Description
A hearty and refreshing bean salad that combines pantry staples, bringing protein and refreshing vegetables together, perfect for quick lunches and potlucks.
Ingredients
Main ingredients
- 1 can Butter beans (Rinse and drain well.)
- 2 cups Cherry tomatoes (Cut into halves.)
- 1 small Cucumber (Cut into bite-size pieces.)
- 1/2 piece Green bell pepper (Chop into bite-size pieces.)
- 1/2 piece Red onion (Soak in cold water for 10 minutes if a milder flavor is desired.)
- 1/2 cup Olives (Add your favorite variety.)
Dressing ingredients
- 3 tbsp Lemon juice (Freshly squeezed for best flavor.)
- 1 tsp Honey (Adjust according to the sweetness of the tomatoes.)
- 1 tbsp Mustard (Use your preferred type.)
- 1 tsp Lemon zest
- 1 1/2 tsp Dried oregano
- 1/8 tsp Black pepper (Freshly ground if possible.)

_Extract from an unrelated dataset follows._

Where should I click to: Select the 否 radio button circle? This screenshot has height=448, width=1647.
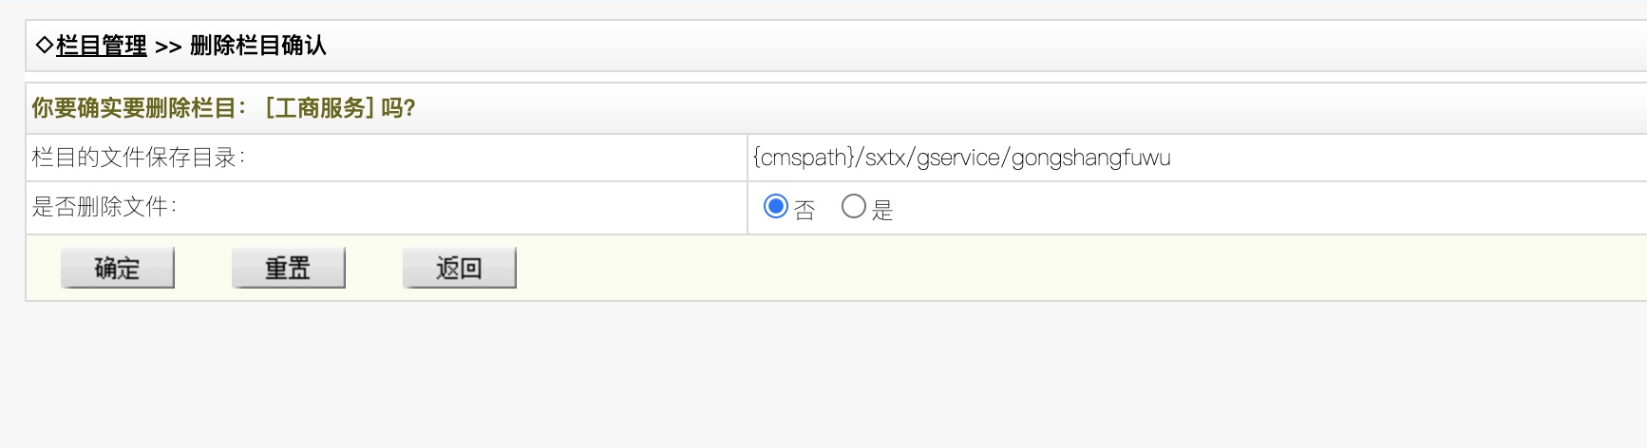(776, 206)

- 1/2 tsp Salt (Adjust to taste.)
- 4 tbsp Extra virgin Olive oil (Use a high-quality variety.)
- 3/4 cup Feta cheese (Crumbled, adjust to taste.)
Instructions
Preparation
- In a large bowl, combine the butter beans, cherry tomatoes, cucumber, green bell pepper, red onion, and olives.
- In a separate small bowl, whisk together the lemon juice, mustard, honey, lemon zest, dried oregano, salt, and black pepper.
- Pour the dressing over the bean and vegetable mixture and toss gently to combine.
- Drizzle with olive oil and sprinkle with feta cheese.
- Allow to marinate for at least 15 minutes before serving.
Notes
Serve at room temperature or slightly chilled. Great with warm, crusty bread or as a side for grilled chicken or fish. Add cucumbers and tomatoes just before serving for more crunch. Store leftovers in an airtight container, keeps for 3-4 days. Refresh with lemon juice and olive oil if needed.